1. ## more inequalities

show that x^2 - 4xy + 5y^2 >= 0 for all real values of x and y.
to do this must i simply prove that the quardatic has no real roots? does the absence of real roots always prove that all values of the given variable fulfill the conditions?

2. $\displaystyle x^2-4xy+5y^2$
$\displaystyle =x^2-4xy+4y^2+y^2$
$\displaystyle =(x-2y)^2+y^2\geq0$
(being the sum of 2 squares)

3. Hello, furor celtica!

Show that: .$\displaystyle x^2 - 4xy + 5y^2 \:\geq\:0$ for all real values of $\displaystyle x$ and $\displaystyle y.$

We have: .$\displaystyle x^2 - 4xy + 4y^2 + y^2 \:=\:(x -2y)^2 + y^2$

The square of any real number is nonnegative.
And the sum of two nonnegative numbers is nonnegative.

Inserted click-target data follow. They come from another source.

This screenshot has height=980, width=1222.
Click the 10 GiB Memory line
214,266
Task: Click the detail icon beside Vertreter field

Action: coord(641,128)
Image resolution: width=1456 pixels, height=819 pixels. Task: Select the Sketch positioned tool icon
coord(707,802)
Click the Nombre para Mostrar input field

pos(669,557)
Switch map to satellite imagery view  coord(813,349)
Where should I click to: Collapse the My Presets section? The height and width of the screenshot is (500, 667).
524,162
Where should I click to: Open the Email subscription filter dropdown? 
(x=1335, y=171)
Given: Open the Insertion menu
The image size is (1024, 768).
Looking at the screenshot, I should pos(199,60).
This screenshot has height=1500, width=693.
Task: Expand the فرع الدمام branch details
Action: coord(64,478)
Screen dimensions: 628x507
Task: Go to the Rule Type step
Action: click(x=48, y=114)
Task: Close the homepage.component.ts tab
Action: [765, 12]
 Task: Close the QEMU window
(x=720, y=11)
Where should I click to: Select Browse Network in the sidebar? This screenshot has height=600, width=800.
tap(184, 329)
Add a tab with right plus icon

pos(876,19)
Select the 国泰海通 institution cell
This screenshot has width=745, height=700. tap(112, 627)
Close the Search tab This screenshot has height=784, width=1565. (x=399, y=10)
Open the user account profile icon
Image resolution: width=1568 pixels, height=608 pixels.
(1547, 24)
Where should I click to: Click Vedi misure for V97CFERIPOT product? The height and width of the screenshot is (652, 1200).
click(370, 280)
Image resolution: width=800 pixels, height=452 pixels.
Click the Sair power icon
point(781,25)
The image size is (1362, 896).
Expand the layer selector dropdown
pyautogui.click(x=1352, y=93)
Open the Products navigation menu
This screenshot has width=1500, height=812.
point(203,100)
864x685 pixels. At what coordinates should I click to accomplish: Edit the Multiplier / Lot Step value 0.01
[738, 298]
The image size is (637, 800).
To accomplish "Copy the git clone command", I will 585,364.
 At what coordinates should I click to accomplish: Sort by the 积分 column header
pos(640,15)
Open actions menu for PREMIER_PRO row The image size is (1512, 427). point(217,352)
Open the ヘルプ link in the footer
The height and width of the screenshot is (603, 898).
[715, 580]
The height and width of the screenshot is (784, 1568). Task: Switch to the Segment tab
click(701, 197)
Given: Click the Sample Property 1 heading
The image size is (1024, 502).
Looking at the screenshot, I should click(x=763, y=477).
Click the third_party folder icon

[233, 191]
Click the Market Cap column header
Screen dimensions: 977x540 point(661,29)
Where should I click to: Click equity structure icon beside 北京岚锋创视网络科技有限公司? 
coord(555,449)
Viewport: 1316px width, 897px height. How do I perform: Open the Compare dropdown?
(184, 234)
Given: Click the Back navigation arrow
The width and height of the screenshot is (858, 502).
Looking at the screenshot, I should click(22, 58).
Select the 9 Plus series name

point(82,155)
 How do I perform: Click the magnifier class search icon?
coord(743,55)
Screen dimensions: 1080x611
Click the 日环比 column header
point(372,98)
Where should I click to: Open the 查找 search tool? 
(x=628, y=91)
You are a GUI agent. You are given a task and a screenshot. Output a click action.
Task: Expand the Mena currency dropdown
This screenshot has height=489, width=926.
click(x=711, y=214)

Therefore: .$\displaystyle (x-2y)^2 + y^2 \:\geq \:0$

4. the absence of real roots indicates that x^2 - 4xy + 5y^2 > 0 not x^2 - 4xy + 5y^2 >= 0 because if it does = 0 then there are roots. Btw I might be wrong

5. can somebody verify this?
that was actually my main question, i know that it can be proved using perfect squares but i was wondering abouit the root part.